🤖 AI Summary
This study evaluates the practical performance of open-source large code models on real-world, multi-file React Native application generation tasks, revealing a significant discrepancy with their rankings on the SWE-Bench benchmark. Conducted on the NVIDIA GH200 platform, the evaluation assesses models—including Kimi-K2.5 (Q3/Q4), GLM-5.1, Qwen3-Coder-480B, and DeepSeek-V3.2—based on out-of-the-box usability and functional correctness. The findings indicate that SWE-Bench scores poorly predict real-world efficacy; setting inference temperature to zero often causes sampling stalls and exposes internal reasoning traces, while most models lack sufficient training data for translating mobile APIs to web equivalents.
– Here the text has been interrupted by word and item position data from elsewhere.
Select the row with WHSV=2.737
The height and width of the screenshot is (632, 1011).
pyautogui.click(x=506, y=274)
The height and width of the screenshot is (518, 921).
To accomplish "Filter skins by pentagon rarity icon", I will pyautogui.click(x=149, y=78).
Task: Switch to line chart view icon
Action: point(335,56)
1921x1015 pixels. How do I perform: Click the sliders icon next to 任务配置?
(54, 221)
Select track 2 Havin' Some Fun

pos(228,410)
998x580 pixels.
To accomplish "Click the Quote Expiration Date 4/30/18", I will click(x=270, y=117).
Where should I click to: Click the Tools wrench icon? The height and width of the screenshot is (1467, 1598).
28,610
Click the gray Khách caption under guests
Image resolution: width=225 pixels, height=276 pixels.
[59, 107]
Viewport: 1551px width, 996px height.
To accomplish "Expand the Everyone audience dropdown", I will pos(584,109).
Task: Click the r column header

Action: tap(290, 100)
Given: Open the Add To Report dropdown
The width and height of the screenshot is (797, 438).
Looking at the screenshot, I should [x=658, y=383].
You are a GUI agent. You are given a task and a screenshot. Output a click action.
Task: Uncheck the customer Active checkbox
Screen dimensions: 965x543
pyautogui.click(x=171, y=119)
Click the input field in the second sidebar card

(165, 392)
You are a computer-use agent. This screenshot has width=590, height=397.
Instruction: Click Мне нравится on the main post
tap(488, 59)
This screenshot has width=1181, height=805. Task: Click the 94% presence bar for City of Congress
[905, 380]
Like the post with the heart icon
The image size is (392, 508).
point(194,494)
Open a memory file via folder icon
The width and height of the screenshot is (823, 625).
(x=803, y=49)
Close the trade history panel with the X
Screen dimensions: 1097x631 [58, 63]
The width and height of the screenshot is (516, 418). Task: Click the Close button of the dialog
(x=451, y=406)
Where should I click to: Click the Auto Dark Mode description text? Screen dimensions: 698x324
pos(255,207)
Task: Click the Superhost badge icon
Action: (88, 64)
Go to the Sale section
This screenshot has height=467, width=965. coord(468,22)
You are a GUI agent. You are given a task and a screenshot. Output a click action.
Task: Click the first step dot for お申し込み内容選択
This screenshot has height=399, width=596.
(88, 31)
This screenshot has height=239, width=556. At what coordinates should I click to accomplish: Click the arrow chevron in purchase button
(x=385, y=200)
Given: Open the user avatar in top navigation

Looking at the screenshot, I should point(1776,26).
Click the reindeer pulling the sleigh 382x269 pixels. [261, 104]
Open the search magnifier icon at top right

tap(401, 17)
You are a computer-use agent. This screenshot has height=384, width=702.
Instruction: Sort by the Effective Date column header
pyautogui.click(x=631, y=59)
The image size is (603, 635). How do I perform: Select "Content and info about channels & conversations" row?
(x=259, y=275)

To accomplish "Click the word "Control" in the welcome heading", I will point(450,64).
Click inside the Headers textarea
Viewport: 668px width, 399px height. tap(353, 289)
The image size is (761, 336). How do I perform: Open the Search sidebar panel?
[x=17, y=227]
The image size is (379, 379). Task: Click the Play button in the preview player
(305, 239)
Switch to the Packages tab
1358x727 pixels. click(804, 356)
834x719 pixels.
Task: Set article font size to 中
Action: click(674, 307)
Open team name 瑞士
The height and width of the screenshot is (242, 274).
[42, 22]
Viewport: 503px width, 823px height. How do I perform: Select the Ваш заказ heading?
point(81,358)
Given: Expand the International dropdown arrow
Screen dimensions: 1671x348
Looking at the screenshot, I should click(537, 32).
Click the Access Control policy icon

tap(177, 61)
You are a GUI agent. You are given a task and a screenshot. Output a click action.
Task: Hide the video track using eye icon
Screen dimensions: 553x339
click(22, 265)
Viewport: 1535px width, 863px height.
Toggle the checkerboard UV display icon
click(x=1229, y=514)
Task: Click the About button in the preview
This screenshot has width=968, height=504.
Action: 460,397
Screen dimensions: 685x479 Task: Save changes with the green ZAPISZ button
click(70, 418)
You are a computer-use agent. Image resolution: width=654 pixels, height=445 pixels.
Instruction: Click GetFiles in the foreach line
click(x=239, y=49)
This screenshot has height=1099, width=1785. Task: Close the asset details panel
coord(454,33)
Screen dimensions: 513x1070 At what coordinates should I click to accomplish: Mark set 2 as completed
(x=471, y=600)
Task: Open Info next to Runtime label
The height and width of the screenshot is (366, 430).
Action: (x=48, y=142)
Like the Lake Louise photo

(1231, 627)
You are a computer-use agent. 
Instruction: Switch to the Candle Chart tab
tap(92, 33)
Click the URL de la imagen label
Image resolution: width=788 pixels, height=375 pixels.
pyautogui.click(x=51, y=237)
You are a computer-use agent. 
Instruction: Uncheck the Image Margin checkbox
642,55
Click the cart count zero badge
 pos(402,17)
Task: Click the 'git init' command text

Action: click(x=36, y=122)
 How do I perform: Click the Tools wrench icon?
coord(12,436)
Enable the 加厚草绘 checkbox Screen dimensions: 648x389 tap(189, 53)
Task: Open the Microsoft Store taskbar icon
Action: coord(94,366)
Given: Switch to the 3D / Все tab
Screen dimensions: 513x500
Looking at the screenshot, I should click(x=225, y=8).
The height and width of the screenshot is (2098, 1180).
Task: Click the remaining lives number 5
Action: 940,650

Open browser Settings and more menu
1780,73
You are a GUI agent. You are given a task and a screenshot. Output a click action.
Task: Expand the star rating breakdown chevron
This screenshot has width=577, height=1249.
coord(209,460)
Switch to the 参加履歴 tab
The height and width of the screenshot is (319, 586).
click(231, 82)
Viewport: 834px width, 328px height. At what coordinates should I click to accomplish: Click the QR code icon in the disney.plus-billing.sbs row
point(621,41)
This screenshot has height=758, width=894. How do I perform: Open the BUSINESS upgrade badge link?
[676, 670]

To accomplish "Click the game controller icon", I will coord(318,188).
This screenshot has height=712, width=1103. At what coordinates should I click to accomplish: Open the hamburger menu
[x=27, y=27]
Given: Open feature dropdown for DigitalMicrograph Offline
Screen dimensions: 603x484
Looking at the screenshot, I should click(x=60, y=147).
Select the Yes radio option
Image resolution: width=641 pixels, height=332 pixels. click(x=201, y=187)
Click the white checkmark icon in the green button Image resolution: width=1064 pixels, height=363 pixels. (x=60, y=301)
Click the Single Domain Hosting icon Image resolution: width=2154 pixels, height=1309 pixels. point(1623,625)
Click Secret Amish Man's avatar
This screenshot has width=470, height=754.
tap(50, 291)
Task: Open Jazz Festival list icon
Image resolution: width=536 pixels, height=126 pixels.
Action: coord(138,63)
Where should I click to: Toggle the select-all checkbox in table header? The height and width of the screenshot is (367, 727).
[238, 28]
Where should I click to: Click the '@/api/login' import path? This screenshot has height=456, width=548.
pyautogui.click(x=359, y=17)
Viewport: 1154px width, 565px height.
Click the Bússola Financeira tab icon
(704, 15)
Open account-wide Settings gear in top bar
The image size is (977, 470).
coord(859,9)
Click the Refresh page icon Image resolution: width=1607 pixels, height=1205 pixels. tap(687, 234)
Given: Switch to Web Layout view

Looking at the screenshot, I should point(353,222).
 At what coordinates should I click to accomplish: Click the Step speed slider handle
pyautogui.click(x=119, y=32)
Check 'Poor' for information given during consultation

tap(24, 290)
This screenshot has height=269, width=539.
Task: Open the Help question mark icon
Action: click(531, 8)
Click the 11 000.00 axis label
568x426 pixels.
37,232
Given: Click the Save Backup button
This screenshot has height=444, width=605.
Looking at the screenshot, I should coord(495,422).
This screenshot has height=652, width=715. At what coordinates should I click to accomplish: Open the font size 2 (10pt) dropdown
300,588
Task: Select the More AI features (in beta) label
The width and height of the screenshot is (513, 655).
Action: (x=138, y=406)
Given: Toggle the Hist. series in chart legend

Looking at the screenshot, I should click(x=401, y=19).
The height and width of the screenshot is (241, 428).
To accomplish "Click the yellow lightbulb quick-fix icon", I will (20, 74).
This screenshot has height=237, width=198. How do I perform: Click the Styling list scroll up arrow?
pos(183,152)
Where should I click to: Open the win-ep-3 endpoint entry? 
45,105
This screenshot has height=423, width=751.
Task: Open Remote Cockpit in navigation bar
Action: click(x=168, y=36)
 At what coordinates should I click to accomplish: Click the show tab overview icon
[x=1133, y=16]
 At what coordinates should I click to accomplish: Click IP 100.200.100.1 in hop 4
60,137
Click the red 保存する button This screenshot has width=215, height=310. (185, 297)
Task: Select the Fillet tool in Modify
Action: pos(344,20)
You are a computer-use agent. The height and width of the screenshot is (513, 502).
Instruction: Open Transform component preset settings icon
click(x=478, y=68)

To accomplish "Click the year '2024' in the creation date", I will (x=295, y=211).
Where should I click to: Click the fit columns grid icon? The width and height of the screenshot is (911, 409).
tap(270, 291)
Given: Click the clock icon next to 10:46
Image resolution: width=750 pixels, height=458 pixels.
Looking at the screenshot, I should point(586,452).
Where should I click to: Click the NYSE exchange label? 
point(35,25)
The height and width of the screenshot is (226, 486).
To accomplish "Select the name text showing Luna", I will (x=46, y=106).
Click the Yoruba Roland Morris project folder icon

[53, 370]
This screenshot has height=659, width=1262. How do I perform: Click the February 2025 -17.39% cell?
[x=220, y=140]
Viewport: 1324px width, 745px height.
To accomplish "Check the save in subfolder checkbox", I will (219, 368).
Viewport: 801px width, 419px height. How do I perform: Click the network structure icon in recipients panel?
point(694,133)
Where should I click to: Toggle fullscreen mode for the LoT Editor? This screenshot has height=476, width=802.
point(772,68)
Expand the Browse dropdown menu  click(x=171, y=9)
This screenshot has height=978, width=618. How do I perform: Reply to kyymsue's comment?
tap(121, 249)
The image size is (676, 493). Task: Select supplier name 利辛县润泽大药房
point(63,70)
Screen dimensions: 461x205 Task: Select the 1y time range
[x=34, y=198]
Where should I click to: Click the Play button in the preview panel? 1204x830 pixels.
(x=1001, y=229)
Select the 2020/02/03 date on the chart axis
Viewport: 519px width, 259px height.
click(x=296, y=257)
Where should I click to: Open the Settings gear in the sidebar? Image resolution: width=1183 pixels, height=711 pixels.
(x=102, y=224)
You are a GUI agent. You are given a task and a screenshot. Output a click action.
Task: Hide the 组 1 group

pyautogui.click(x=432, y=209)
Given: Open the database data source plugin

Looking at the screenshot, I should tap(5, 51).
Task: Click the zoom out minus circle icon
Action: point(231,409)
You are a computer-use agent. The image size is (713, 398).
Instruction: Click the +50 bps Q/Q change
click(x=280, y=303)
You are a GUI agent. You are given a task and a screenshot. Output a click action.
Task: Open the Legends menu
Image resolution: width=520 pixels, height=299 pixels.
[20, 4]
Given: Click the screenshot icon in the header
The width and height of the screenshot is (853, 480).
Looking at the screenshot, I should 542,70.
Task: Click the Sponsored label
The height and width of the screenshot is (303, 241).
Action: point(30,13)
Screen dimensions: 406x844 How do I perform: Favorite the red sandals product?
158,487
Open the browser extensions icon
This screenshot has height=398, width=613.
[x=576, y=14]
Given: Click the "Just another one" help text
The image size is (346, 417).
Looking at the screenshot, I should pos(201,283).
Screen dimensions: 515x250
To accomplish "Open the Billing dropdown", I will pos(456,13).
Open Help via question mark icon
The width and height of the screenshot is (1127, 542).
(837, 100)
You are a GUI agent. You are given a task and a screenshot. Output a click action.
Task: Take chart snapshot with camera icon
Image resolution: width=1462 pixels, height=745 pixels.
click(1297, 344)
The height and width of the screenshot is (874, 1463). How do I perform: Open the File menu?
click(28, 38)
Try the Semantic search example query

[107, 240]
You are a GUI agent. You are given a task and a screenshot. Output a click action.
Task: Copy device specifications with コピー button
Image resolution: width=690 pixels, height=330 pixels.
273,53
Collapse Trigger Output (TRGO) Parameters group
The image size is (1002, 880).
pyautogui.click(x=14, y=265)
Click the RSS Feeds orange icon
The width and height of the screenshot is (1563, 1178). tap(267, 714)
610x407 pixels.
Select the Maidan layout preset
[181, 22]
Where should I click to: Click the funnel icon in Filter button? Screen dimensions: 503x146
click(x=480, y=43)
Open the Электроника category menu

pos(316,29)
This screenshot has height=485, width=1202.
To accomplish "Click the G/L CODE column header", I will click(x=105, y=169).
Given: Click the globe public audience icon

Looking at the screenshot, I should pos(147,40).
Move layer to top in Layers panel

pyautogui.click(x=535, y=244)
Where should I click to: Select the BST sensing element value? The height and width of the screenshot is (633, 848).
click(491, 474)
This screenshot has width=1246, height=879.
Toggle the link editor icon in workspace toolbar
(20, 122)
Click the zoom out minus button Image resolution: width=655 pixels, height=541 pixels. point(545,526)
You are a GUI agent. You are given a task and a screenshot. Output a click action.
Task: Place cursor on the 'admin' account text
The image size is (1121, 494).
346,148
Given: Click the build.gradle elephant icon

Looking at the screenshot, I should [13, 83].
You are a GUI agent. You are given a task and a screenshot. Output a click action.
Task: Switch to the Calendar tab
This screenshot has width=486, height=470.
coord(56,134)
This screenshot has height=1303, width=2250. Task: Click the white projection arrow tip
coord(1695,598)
The work further introduces an “efficiency-oriented” modeling paradigm that achieves performance comparable to “scale-oriented” approaches at roughly one-seventh the hardware cost, with Kimi-K2.5 (3-bit) demonstrating the strongest results.
📝 Abstract
We evaluate five state-of-the-art open-weights coding language models -- Kimi-K2.5 (at Q3 and Q4 quantizations), GLM-5.1, Qwen3-Coder-480B, and DeepSeek-V3.2 -- on a single multi-file React Native application generation task on NVIDIA GH200 576 GB hardware. The task specifies authentication, per-user per-day counting, and web compatibility, and is evaluated on whether the generated project runs out-of-the-box and on feature-level correctness. We find that SWE-Bench rankings do not predict task performance: Kimi-K2.5 at aggressive 3-bit quantization (UD-Q3_K_XL, 480 GB) produces the most complete and specification-compliant output, outranking models with substantially higher SWE-Bench Pro scores. We document three novel deployment findings: (1) default temperature=0 in coding tools causes sampling hangs with reasoning-model architectures, (2) reasoning-model thinking traces can leak through integration tools' file-path parsers, and (3) web-platform adaptation of native-mobile APIs is a universal training-data gap across every model tested. We also map the hardware-tier structure of April 2026 open-weights coding models, identifying two architectural schools and showing that the efficiency school (10-15 B active parameters) delivers equivalent SWE-Bench results at roughly 1/7th the hardware cost of the scale school (32-40 B active parameters).